“Después Te creaste el pueblo Israel, que lleva Tu nombre inscrito y al que llamaste tu primogénito. En Egipto lo hiciste crecer, transformándolo en un gran pueblo, hasta que gritó a Ti en su opresión por el Faraón” (Himno de Alabanza a la Santísima Trinidad).
A partir de aquel justo que Dios halló en medio de la confusión de las naciones, surgió todo un pueblo. Éste debía ser preparado para que, por la bondadosa providencia de nuestro Padre, naciera de él el Justo, el Redentor de la humanidad y Cabeza de la Iglesia que es una: “Él es antes que todas las cosas y todas subsisten en él. Él es también la cabeza del cuerpo, que es la Iglesia” (Col 1,17-18a).
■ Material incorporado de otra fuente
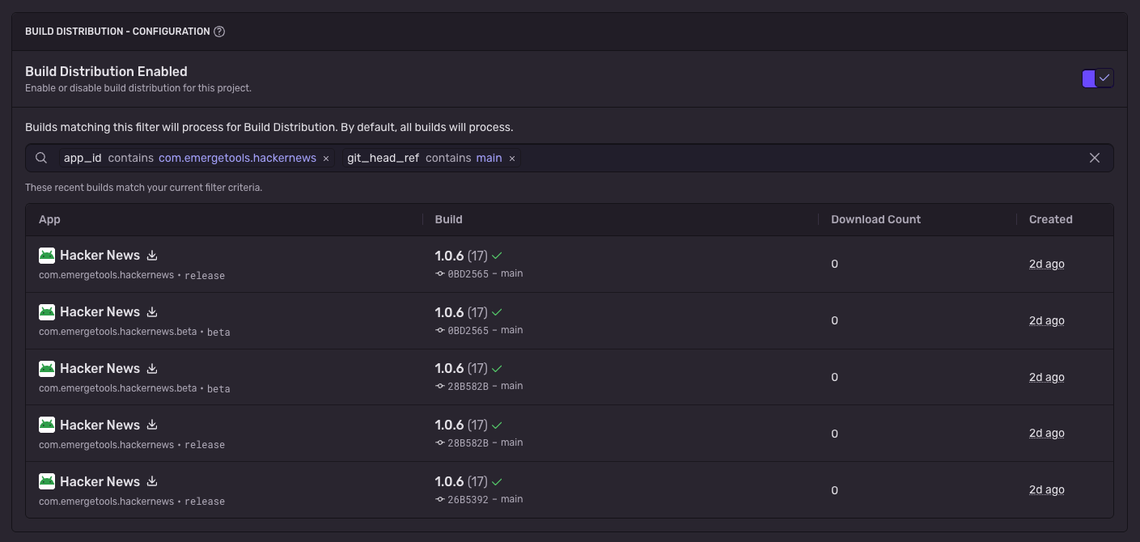Click the Android app icon in first row

pyautogui.click(x=47, y=256)
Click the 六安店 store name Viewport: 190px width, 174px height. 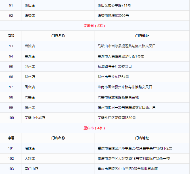click(30, 97)
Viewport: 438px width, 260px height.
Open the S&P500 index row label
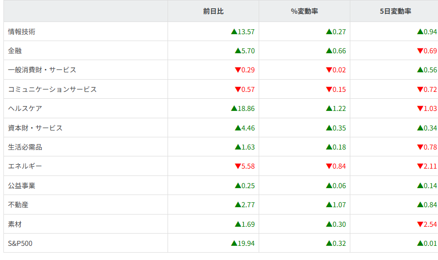pos(20,243)
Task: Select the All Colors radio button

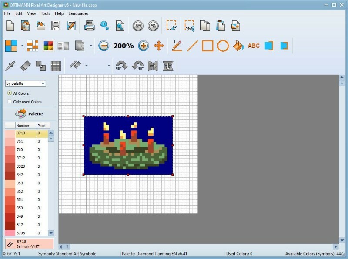Action: (x=10, y=93)
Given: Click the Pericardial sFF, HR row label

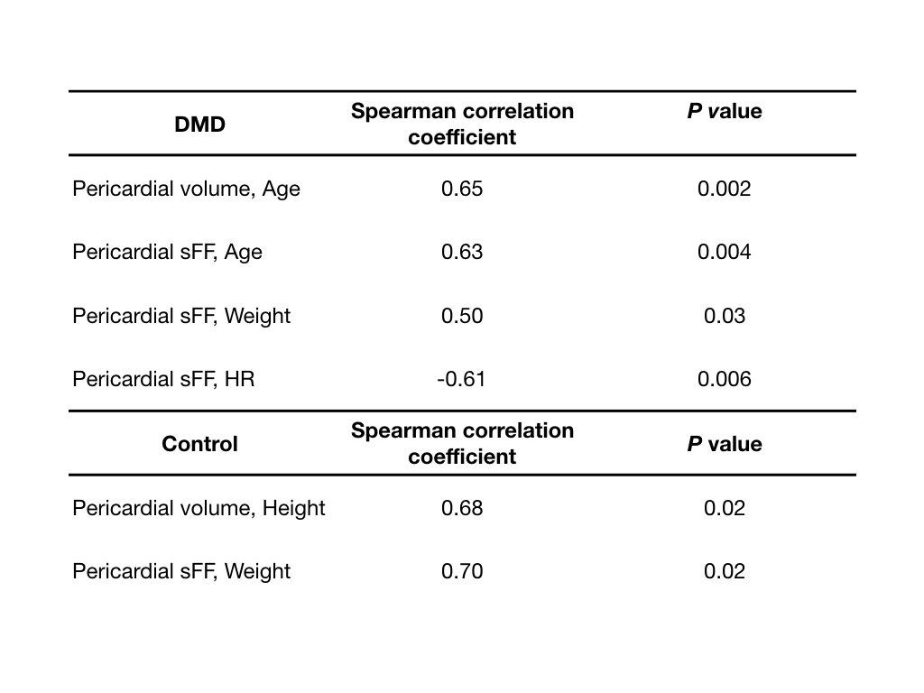Looking at the screenshot, I should tap(163, 379).
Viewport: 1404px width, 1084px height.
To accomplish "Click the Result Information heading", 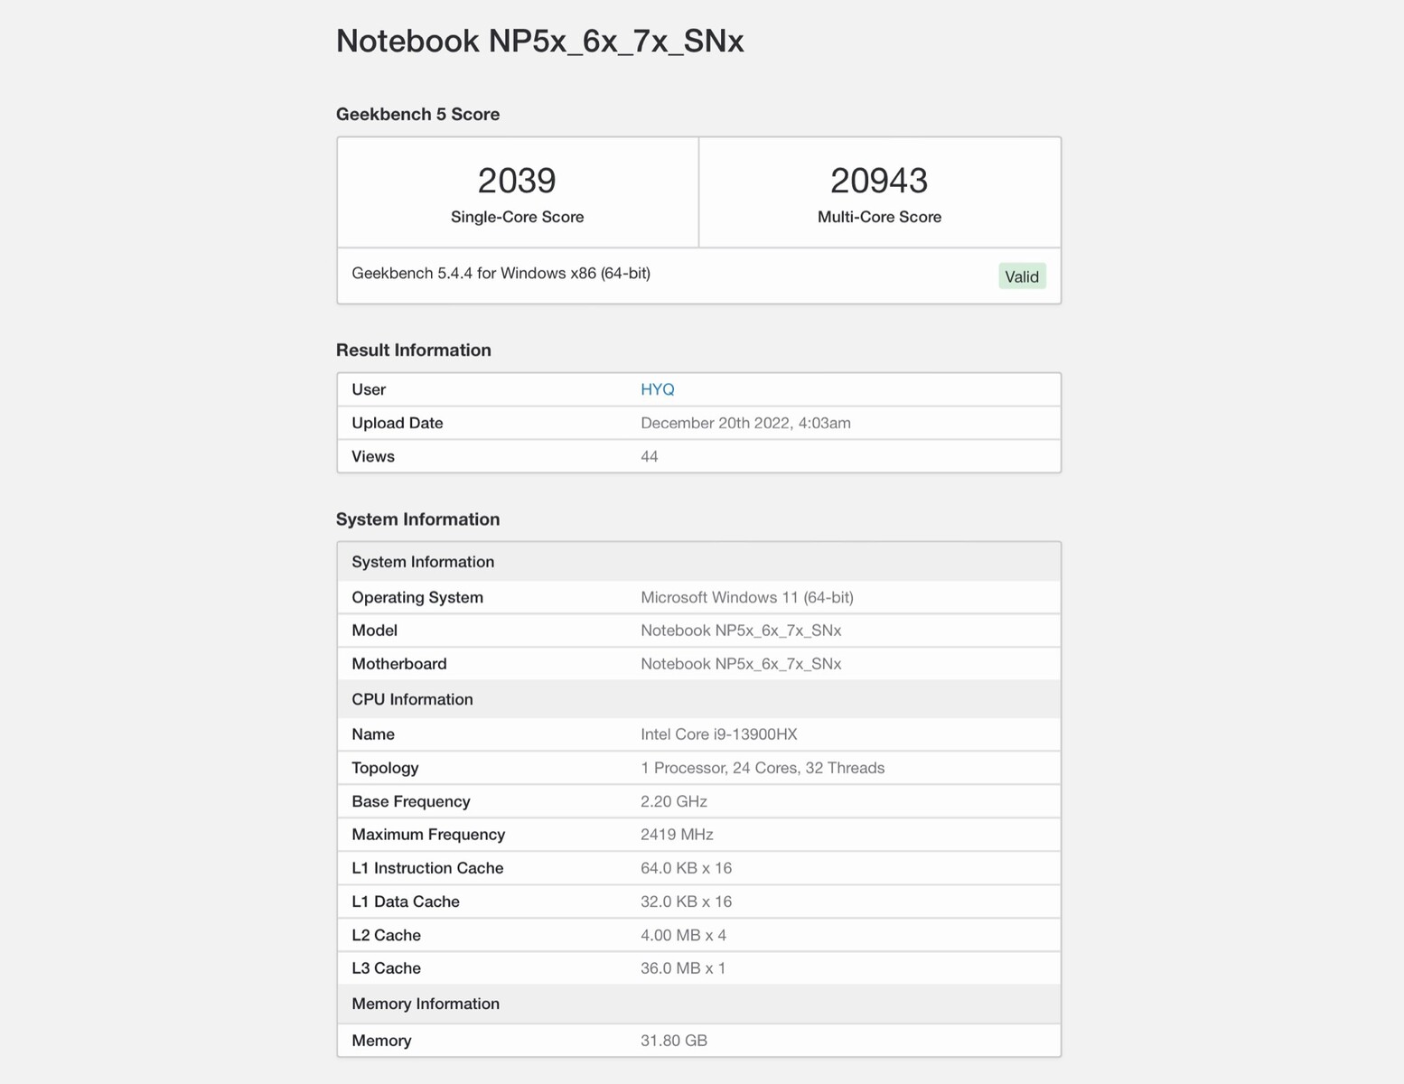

Pero el Pueblo de Israel –así como también los otros pueblos– aún tenían un camino por recorrer. El Padre Celestial tuvo que separar a Israel de los otros pueblos, para que no se contagiara de la idolatría que éstos practicaban. Esto implicó enormes esfuerzos, que continúan hasta el día de hoy. Así como sucedía con el Pueblo de Israel, los hombres se dejan engañar fácilmente por los demonios, en lugar de dar a Dios la gloria que Él merece.
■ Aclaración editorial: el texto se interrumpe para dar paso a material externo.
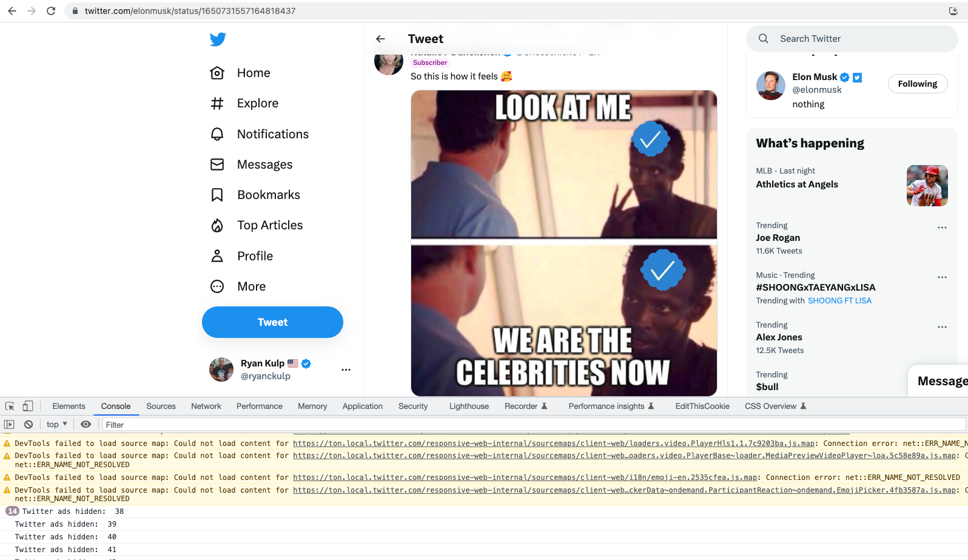Select the Inspect element cursor in DevTools
The width and height of the screenshot is (968, 560).
click(9, 405)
En Egipto, donde los hijos de Jacob vivieron inicialmente bajo la protección del Faraón, que había convertido a su hermano José en la segunda autoridad más alta de su reino (Gen 41,41), Israel llegó a ser un pueblo numeroso. Pero el siguiente Faraón les retiró su favor y tuvieron que servirle como esclavos (Ex 1,8.14).
Entonces los hijos de Israel clamaron al Señor para que los liberara de su esclavitud (Ex 2,23). Y “Dios oyó sus gemidos, y acordóse Dios de su alianza” (Ex 2,24). Acudió en auxilio de su Pueblo, queriendo liberarlo de toda esclavitud, tanto exterior como interior, para que sea un Pueblo libre que le escuche y le obedezca.
Suscitó entonces a aquel justo por medio del cual rescataría a su Pueblo de la opresión del Faraón. Él debía ir delante de los hijos de Israel para guiarlos a la Tierra Prometida (Ex 3,10).